Raleigh Jackson “Red” Glover

Raleigh Jackson “Red” Glover

Raleigh Jackson “Red” Glover, an employee at the Armstrong Tire Plant in Natchez, was the head of the Silver Dollar Group, a Klan offshoot dedicated to the violent opposition to civil rights and integration during the 1960s and early 1970s.

Glover handpicked every member of the group, which he formed as a “Klan within a Klan.” Entry was gained when he presented a prospect with a silver dollar often minted in the year of the Klansman’s birth. The coin was a sign of unity among members.

SDG Klansmen could commit an act of violence without Glover’s permission. A handful had already been involved in murders before Glover took them into his group.

The SDG was formed during a meeting at the Shamrock Motel in Vidalia in the spring of 1964.

Glover served in the U.S. Navy both during World War II and in Korea. He was a member of the Seabees (U.S. Navy Construction Force), and it was during this service that he learned to handle explosives.

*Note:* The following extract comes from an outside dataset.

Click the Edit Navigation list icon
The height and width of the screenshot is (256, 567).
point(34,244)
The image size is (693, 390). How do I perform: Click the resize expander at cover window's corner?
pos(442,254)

By the 1960s, Glover had a violent reputation. A heavy drinker during periods of his life, Glover was a well-known bully, often walking into bars and picking fights.

FBI Agent John Pfeiffer described Glover as a master manipulator and possible psychopath who would sometimes laugh with glee when torturing his captives.

Glover’s SDG has been linked to eight murders:

1964: Clifton Walker, Henry Hezekiah Dee and Charles Moore, Joseph Edwards and Frank Morris.

1965: Earl Hodges.

1966: Ben Chester White

1967: Wharlest Jackson.

During the 1960s, informants told the FBI that Glover was constantly promoting violence. He was described as moody and aggressive, and routinely tested his members.

He was also involved in multiple burglaries, stealing shotguns from the homes of African-Americans, liquor from a Ferriday bar and even a pasture mower sitting in a farmer’s field in Mississippi. Yet he escaped prosecution for his crimes and told Klansmen that Concordia Parish Sheriff Noah Cross was the Klan’s main protector.

When SDG members learned that Glover had stolen a chainsaw from an SDG member and had made a profit from the sale of automatic weapons to members of his group, Glover was almost ousted. The FBI used informants to inflame members over Glover’s thievery but in the end Glover slowly regained control.

SDG members, when confronted by FBI agents, would ultimately admit that they were Klansmen. But Glover never owned up to being in the KKK. As FBI agents trailed him in the wake of the Wharlest Jackson murder, Glover feared he was about to be caught, although he told his members that the FBI was going to frame him.

He was never arrested for any Klan-related violence and died in 1984 at the age of 62.